- [Stated exercise A]: Could you switch "Case Studies" to "Client Stories" in everything from the row containing "Click the 2019 x-axis tick label" down to the end of the rows, and give those lines again with nothing else changed?

** begin Page excerpt **

I dare say the vast majority of the people in the world today who call themselves Christians, know nothing whatsoever about real Christianity. And know nothing whatsoever about real salvation. And have no chance whatsoever in their present course of attaining heaven and avoiding hell. Because they're mostly depending on self-righteousness. Most are without any experience whatsoever of the personal relationship with Jesus Christ, which is the only way to heaven. Self-righteousness, it's everywhere around us today.

Men think, "Oh, if I do this, and I do that, and I do something else, and I don't do that, and I don't do that, and I don't do something else, then I'm all right. I'll get to heaven." Or they believe, "Because I was sprinkled as a little baby, that'll get me to heaven if I do this and do that and do something else and don't do that. That'll get me to heaven." And, of course, that has nothing to do with real salvation. The Scriptures, as we'll show you in a minute, plainly teach there's ONLY ONE WAY to heaven, and Jesus is that way. He is the only way. There are not any other ways to heaven.

Isaiah chapter 64, verse 6 speaks of these self-righteous people, these people who think they are going to make it themselves, when it says this: "But we are all as an unclean thing, and all our righteousnesses are as filthy rags; and we all do fade as a leaf; and our iniquities, like the wind, have taken us away." That's what God's Word says about self-righteousness --- about the righteousness of man. That righteousness which he thinks he can have in and of himself, he says, "It's just like filthy rags." Like the rags that come off of an old, corrupt sore. That's what it's talking about there. A rag that's full of the corruption from an old running sore. That's the righteousness of man in the eyes of God.

Again, over in I John 1:8, it says this: "If we say that we have no sin, we deceive ourselves, and the truth is not in us." We all have sin. We all have sin and we have no way of justifying ourselves or of making ourselves righteous by our works or by anything that we do.

Isaiah 53:6, has this to say: "All we like sheep have gone astray; we have turned every one to his own way; and the Lord hath laid on him the iniquity of us all." That's what God says about it. Again, in Romans 6:23, it says these words: "For the wages of sin is death; but the gift of God is eternal life through Jesus Christ our Lord." Romans 6:23. That's one that some of you have memorized in Sunday school as well.

Now, I said I wanted to preach to you today about three ideas, three things that I would preach if I knew that I'd never preach another sermon. And the first one that we've just been talking about is man is a great sinner.

The second one that I want to think with you about for just a minute is this. If I could preach but once, I'd preach that Jesus is a great Savior. If I knew that I'd drop dead five minutes from now, that's what I'd preach. I'd preach that Jesus is a great Savior.

Jesus is a great Savior in many ways. It would take two weeks to even think about listing the ones that we could think about. But I want to mention a few of them to you today. Jesus is a great Savior because He came for that special purpose. That's what He came for. He came from heaven for that special purpose, to be the Savior. Not to be "A" Savior, but to be "THE" Savior. The on and only Savior.

We have a song that we sing sometimes that I want to read to you --- don't worry, don't run, I'm not going to sing it to you, I'm just going to quote it to you as a poem. It goes like this:

"He left the glory of heaven, knowing His destiny.

** end Page excerpt **
** begin Extracted entries **

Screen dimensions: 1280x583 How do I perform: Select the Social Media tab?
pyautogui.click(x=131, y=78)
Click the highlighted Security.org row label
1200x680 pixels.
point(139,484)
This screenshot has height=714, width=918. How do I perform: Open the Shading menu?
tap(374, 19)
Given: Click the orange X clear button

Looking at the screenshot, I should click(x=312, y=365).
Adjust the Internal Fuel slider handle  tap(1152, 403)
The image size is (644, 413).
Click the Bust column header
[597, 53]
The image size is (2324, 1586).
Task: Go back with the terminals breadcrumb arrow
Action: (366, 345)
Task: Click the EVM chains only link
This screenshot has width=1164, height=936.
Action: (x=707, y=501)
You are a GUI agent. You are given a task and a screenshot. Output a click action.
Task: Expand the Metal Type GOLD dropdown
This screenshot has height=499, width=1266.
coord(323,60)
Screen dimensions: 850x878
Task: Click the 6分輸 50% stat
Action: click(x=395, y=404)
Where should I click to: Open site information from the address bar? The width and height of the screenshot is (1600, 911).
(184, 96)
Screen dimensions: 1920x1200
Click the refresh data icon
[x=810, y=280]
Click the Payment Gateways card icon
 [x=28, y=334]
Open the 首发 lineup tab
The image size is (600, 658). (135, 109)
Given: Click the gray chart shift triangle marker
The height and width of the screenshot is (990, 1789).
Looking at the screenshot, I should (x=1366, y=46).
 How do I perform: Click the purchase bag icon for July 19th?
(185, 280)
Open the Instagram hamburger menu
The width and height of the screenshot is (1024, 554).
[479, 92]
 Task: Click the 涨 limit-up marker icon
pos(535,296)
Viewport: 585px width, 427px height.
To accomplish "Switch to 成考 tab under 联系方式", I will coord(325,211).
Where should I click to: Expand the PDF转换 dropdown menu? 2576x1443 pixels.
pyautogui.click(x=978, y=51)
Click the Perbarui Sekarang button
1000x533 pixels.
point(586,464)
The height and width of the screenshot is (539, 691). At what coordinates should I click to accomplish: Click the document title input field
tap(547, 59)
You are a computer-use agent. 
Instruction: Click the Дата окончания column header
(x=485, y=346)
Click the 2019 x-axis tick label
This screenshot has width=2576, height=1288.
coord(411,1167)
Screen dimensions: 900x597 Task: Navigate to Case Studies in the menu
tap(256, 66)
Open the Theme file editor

** end Extracted entries **

- [Stated exercise B]: In the sermon above, what is the first of the three things the preacher would preach if he knew he would never preach another sermon?

- [Full output A]:
Click the 2019 x-axis tick label
This screenshot has width=2576, height=1288.
coord(411,1167)
Screen dimensions: 900x597 Task: Navigate to Client Stories in the menu
tap(256, 66)
Open the Theme file editor

- [Full output B]: That man is a great sinner.